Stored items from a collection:
· · · · ·

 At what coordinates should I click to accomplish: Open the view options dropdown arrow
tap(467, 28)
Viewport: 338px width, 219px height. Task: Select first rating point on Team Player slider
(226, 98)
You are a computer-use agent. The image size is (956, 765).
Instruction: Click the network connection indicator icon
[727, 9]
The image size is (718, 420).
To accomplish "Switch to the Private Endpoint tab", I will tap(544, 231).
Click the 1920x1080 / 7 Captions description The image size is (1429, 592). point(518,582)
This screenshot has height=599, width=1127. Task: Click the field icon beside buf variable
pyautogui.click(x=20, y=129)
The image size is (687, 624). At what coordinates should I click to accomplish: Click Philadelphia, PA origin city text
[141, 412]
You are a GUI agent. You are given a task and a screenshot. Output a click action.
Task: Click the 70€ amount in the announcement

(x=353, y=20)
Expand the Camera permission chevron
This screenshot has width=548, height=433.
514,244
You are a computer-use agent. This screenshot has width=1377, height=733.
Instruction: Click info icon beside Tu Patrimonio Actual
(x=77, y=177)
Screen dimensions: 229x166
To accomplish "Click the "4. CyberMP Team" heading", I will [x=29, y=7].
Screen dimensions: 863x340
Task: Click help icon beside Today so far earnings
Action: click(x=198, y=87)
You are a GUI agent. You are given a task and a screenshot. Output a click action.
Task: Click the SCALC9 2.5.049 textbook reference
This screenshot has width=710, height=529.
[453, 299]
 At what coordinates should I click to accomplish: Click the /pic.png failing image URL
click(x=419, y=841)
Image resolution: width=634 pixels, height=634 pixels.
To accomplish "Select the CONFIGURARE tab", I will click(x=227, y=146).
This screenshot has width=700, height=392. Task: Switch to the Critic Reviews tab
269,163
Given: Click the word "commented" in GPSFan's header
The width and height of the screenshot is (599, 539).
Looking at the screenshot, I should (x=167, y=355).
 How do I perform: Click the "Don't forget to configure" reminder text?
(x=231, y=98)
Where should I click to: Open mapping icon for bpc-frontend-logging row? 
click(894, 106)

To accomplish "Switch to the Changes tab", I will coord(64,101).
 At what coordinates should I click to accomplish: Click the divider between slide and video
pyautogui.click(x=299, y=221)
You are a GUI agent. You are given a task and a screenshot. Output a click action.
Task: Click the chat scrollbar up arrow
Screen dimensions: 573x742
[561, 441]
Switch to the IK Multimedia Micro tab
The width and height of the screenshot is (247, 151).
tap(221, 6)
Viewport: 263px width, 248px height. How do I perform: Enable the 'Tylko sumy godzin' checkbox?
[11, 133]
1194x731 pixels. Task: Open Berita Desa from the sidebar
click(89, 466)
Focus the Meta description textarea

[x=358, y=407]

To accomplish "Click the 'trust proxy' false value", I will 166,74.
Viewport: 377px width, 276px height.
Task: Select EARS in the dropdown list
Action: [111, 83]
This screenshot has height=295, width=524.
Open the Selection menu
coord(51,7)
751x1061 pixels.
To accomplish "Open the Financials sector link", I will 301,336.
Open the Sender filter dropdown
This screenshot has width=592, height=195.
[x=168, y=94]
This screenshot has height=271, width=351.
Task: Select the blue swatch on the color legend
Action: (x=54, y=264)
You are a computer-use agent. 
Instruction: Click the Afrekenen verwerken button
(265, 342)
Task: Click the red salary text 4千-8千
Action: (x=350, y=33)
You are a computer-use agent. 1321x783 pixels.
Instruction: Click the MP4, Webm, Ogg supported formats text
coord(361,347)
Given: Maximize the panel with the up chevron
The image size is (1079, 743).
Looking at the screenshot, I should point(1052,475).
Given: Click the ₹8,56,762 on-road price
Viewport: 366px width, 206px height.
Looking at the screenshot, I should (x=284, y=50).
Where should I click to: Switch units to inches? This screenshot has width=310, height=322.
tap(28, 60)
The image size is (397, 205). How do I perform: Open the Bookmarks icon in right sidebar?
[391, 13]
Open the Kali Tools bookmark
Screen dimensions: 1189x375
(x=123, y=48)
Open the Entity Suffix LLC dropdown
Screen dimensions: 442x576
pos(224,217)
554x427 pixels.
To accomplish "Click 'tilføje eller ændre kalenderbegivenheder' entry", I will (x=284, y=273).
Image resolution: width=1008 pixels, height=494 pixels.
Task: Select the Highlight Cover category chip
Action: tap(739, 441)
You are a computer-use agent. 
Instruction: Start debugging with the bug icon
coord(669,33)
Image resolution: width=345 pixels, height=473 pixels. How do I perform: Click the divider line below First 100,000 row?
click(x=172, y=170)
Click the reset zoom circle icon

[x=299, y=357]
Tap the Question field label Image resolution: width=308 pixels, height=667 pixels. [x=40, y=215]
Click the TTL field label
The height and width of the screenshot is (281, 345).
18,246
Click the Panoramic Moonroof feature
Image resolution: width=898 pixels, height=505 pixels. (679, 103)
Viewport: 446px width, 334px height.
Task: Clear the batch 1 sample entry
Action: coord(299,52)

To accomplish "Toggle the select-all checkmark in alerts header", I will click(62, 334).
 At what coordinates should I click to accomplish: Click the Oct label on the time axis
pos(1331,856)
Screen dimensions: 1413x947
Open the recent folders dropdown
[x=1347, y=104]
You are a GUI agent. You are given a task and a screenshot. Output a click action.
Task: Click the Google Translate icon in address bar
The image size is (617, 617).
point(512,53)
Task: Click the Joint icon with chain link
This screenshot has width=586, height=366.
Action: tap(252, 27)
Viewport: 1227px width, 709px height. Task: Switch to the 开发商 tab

· · · · ·

Exercise directions:
Using the data above, count every line that contains the word "chevron", then give the count and nothing more.

Task output:
2